Since the chat session, I've received dozens of e-mails asking for additional details. The response from BP readers finally prodded me into finishing some related projects I'd had in progress for a while, which I'll present later in this article.
Last summer, James was kind enough to send me a copy of an article (which I believe remains unpublished) called "Modelling the Problem of Making Sense of Catcher ERAs," and we exchanged a series of e-mails discussing his findings. James created a computer simulation in which catchers were assigned a "true" defensive value, and thousands of seasons were simulated with a mix of pitching staffs. In each simulated season, the observed catcher's ERA was determined from the simulated results, and compared to the "known" catcher ability.
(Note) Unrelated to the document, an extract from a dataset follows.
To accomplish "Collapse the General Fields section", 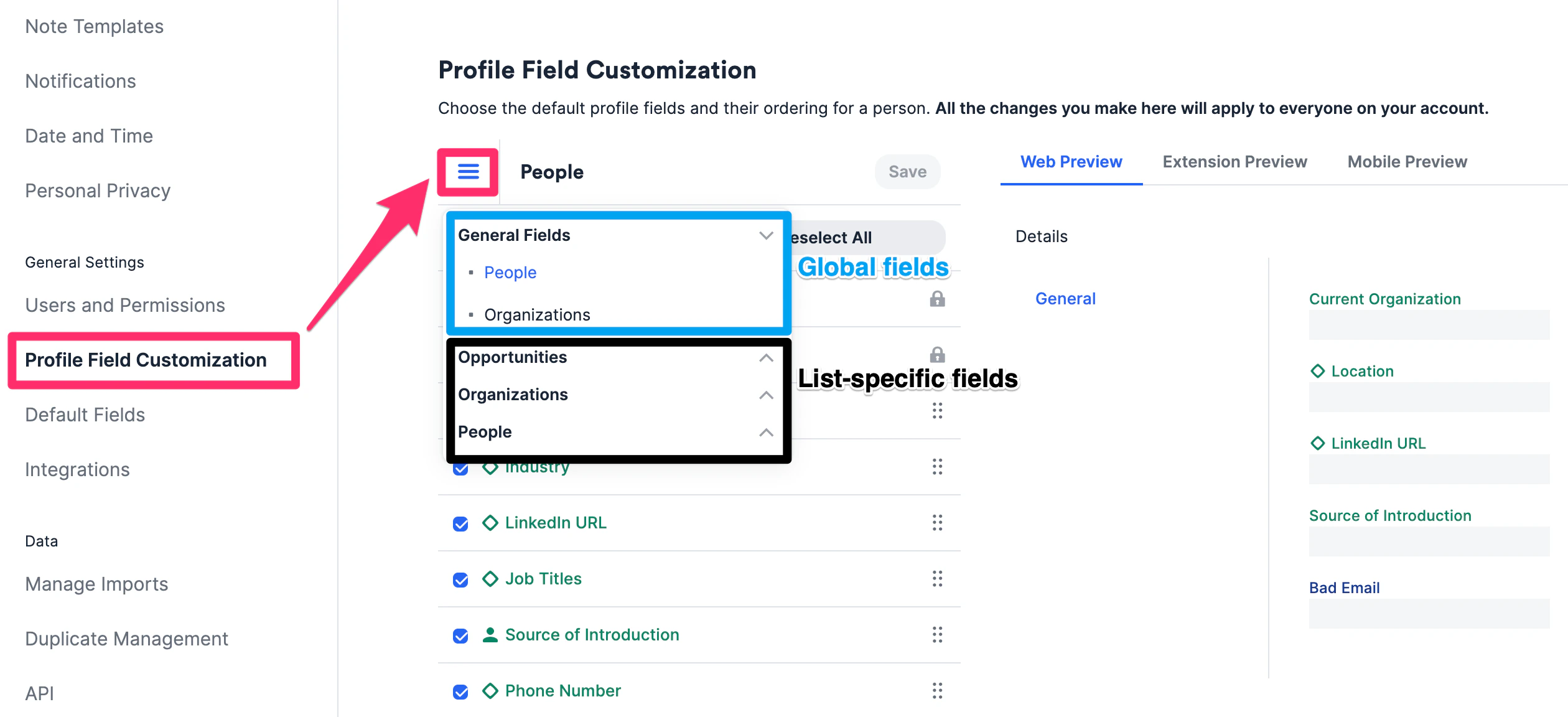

The accuracy of the observed CERA's was then determined.
His primary conclusion was that even if catchers do have a significant defensive ability, there will be too much variation from year to year for CERA to be a reliable indicator of it. There's additional detail and avenues of analysis that he takes in the article as well, and I hope I haven't misstated his work in the summary above, nor given away too much about an article not in general circulation. Bill James wasn't the first person to suggest a simulated approach to me after BP99's publication, but his was, by far, the most complete attempt at doing the work.
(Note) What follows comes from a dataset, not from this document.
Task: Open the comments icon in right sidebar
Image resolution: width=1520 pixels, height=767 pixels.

One of the key differences between our approaches is that James directly modeled CERA, considering only runs and innings played, whereas my research used the weighted outcome of plate appearances to measure the differences between catchers. The former has the advantage of directly measuring the desired result (run prevention); the latter has a greater sample size to work from because it relies on plate appearances, but works on the events leading to run prevention (hits, walks, and outs), rather than run prevention itself.
I've constructed a computer model that simulates pitcher/catcher interactions, similar in concept to James's model, but designed to measure catcher performance with the method I outlined in my original article (pitching runs per plate appearance, or PR/PA). This is consistent with my goal of isolating "game-calling" or "pitcher handling"--the catcher's impact on the pitcher's ability to prevent hits and walks--rather than his effect on the running game.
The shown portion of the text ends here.